How millions of parameters can avoid overfitting

Jean Czerlinski Whitmore Ortega
12 min readJan 3, 2022

--

Both linear regression and deep learning can leverage a massive number of mis-specified features

Double descent of test error: Figure 1 from [2].

TL;DR The “impossible” phenomenon of minimizing test error with “too many” parameters does not just appear in deep neural nets– it also appears in linear regression. A recent paper sheds light on why, with a key role played by misspecified features.

UPDATE: There is now a video version of this post: https://youtu.be/bM6WJVyytEg

Deep learning has proven amazingly effective at tasks ranging from speech recognition to object detection in images. And yet, as one author bluntly put it, “These empirical results should not be possible” [1].

Why? Although deep neural nets are trained on what are called “big data” sets with millions of training examples, the neural nets have significantly more tunable parameters than examples, meaning they are “overparameterized.” According to statistical learning theory, such models should suffer from high test error, making inaccurate predictions on a new sample of data. The models should be like a student who memorized the answers to an exam but flunks when the exam turns out to have different questions. Even more intriguing, while this “impossible” phenomenon was first observed in deep neural nets, it has since been observed in far simpler models, including wide neural networks, kernel methods, and now even linear regression models.

Linear regression caught my eye. Linear regression’s simplicity made me feel I had a chance of understanding this mystery. So I dug into recent papers, with a focus on Dar et al.’s 2021 paper, “Farewell to the Bias-Variance Tradeoff? An Overview of the Theory of Overparameterized Machine Learning” [2].

To give a flavor of their argument, let me construct an example with contrasting data sets. Suppose the goal is to predict a student’s university entrance exam score, and two data sets are available. The “scores” data set has scores from prior tests in key areas such as math, science, reasoning, and language. The “social media” data set has the logs from each student’s social media activities. A linear model using the “exams” data set is likely to minimize test error with a low number of these high-signal parameters, gaining no improvement in test error from overparameterization. In contrast, a linear model using the “social media” data set has a lot of low-signal data, so a few parameters cannot perform well. Instead, there is a benefit to adding more and more parameters so the model can extract a useful signal. Overparameterization can then improve even the test error.

I observe that in our digital world, we are getting more of the “social media” type of data sets, which are massive but include a lot of low-signal parameters. Perhaps that is one factor in why we are noticing the benefits of overparameterization now.

So why are the low-signal data sets favorable to overparameterization? I will begin by reviewing statistical learning theory, where the bias-variance trade-off led many modelers to fear having too many parameters. Next I will describe the empirically observed “double descent,” where a massive number of parameters can lead to a second reduction in test error beyond the bias-variance regime. Finally I will summarize the explanation of this phenomenon for linear regression, which hopefully will lead to some intuition for the “impossible” findings.

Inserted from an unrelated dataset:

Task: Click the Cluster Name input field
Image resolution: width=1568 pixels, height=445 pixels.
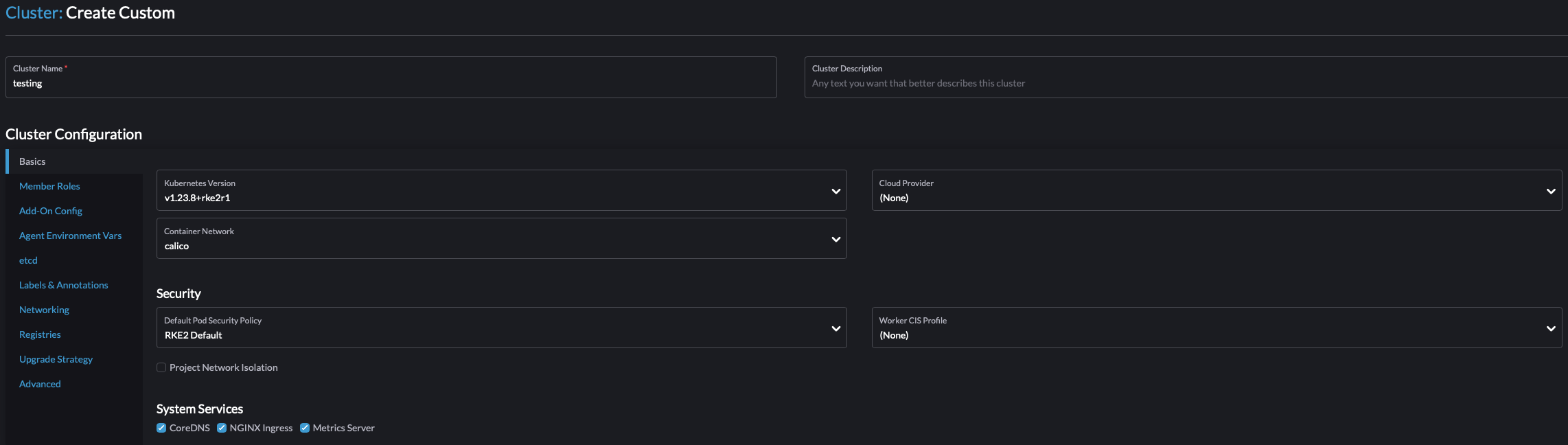Action: [x=391, y=77]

Bias-variance refresher: the role of number of parameters

The impact of the number of parameters of a model actually depends on whether you are fitting a data set or trying to make predictions on additional data, outside of your original training sample. More parameters always improve the fit to a data set, just like more pixels on a camera always improve the realism of the photo. With enough parameters, the model can interpolate the data, meaning the error is zero. This is called the interpolation threshold, and it happens when the number of parameters equals the number of examples, allowing the examples to be fit perfectly. You can add still more parameters, but the additional parameters cannot reduce error because it’s already zero.

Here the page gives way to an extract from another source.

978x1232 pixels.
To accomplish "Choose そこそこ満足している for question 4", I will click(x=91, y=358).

However, if these models are used to predict a different sample of data, such as the test data, then the error typically increases as the interpolation threshold is approached. Plotting the error on the test data set relative to the number of parameters typically results in a U-shaped curve. To minimize test error, the optimal number of parameters lies between 0 and the interpolation threshold.

Typical plot of error relative to the number of parameters fit in a model. The training error (dashed line) approaches zero as the interpolation threshold (dot dashed line) is approached. The test error (solid line) shows the classical U shape from the bias-variance trade-off. The number of parameters to minimize test error is indicated by the “sweet spot.” Figure by the author, based on figure 1a from [3].

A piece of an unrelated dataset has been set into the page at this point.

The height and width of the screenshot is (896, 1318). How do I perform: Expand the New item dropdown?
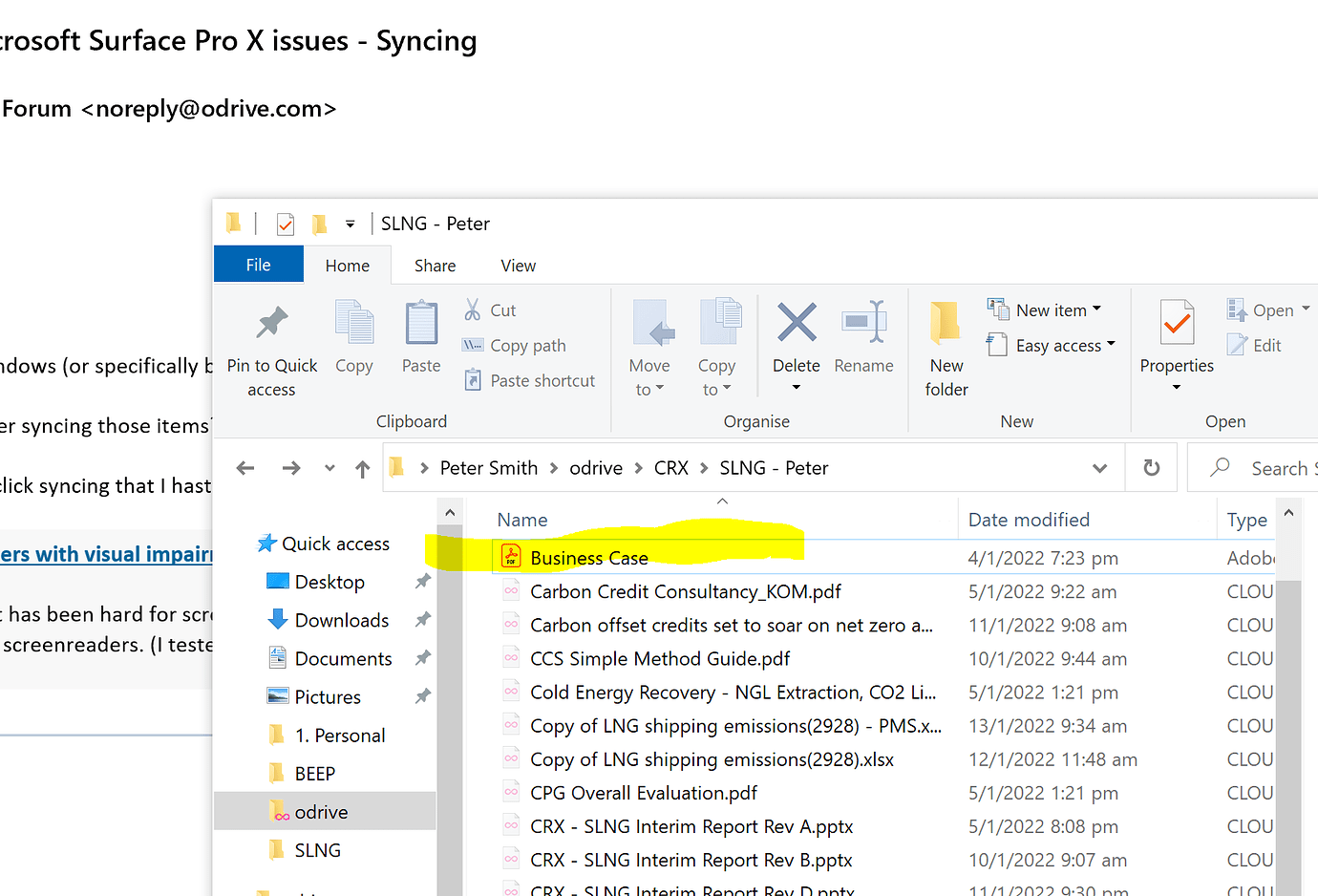coord(1098,309)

Why? The bias-variance decomposition

The traditional theoretical approach to explaining this pattern of test error is to decompose the error into bias and sampling variance. Every extra parameter added to a model decreases bias but increases sampling variance in test error. As a result, there is a bias-variance trade-off [4]. Importantly, as additional parameters are added, the additional error from sampling variance tends to dominate– which is why people thought good performance with billions more parameters than examples should be “impossible.”

For more on why the bias-variance trade-off prefers fewer parameters, see my deeper dive into the bias-variance trade-off.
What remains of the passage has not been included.